§ **Source excerpt**

* start *

But without the lens, the sky was almost as bright as usual without the eclipse.
One of the most thrilling research moments I had while preparing and writing my trilogy on Mary and William Dyer was discovering where Mary was when an act of God took place.

I’d already looked up every cosmic event during her lifetime, from 1611 to 1660, in astronomical tables, almanacs, and town records, for earthquakes, comets, meteor showers, eclipses, blood moons, hurricanes, and anything that would be considered supernatural to people of that time. Lunar and solar eclipses could be predicted by astronomers and astrologers, but the religious groups still considered natural events to be sobering messages from God.

I found a record for Salem, Massachusetts, that mentioned an unusually severe thunderstorm on the night before Mary Dyer arrived in Boston for the last time before she was hanged, so I wrote it into the story. In the same records, I found a description of a solar eclipse for November 14, 1659, about two and a half weeks after Mary had been sent to the gallows the first time and reprieved. She and the Quakers of New England might have connected the eclipse with God’s disapproval of the hanging deaths of William Robinson and Marmaduke Stephenson in Boston.

The Salem record for November 4 said,
An eclipse of the sun began ‘presently after 
seven o’clock in the morning, 
continued till half past nine; digits eclipsed nine.’”

The difference between November 4 in the Salem record, and the November 14 date the eclipse occurred is explained by the old Julian calendar used in the 17th century, and the Gregorian calendar that our society uses today.

More about the eclipse later. Now let’s turn to what Mary Dyer was doing on that day.

I also found a record from Plymouth Colony, 73 miles south of Salem, that the recent English immigrant Thomas Greenfield was arrested on that date, for transporting one “Mary Dier” from Newport, Rhode Island, to Sandwich, in Plymouth Colony. Presumably, Mary was there to talk with the Sandwich Quakers. She would have spoken of the deaths of her Friends not quite three weeks earlier, and assured the Sandwich group that they were now in heaven or "in the Light." The Quakers’ numbers were growing fast thanks to the missionary efforts of Robinson and Stephenson, William Leddra, and the new converts themselves.

* end *

§ **Provided data**
* start *

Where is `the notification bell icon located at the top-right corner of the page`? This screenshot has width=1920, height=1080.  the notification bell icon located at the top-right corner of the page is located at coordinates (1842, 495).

* end *

§ **Complete the following**
A – According to the Mary Dyer research account, who was arrested in Plymouth Colony for transporting Mary Dyer from Newport to Sandwich?
B – Continue the account of researching Mary Dyer's life, beginning after its final sentence.

§ **Answers to the tasks**
A – Thomas Greenfield, a recent English immigrant, was arrested for transporting her.

B –
Several members of the Plymouth Colony Quakers remained in prison in Boston.

A major drawing point for converts was the Quaker endurance under severe persecution. The next generation of Pilgrims and the many Puritan immigrants from England contrasted their rigid religious system with the light and grace of the Quakers, and wanted to know what was so important that Quakers would prefer being whipped to a pulp and having their farms and stock confiscated, to attending Puritan Sunday services.

This is the record I found for Plymouth’s court actions in the autumn of 1659.
“Whereas Thomas Greenfield, coming lately out of England, and arriveing att Road Iland, came into these ptes about the fourteenth day of November, and brought Mary Dier with him to Plymouth, contrary to an order of Court which prohibiteth any of those called Quakers to come into this jurisdiction, shee, the said Mary Dier, being one of those soe called; and hee, the said Greenfield, being examined and required to answare directly whether hee had any residence, viz, house or land, att Sandwich, within this govtment or noe… [it mattered whether he was a ‘foreign Quaker’ or a colony resident, and they wanted to know his address so they could seize 30 shillings worth of goods for his fines].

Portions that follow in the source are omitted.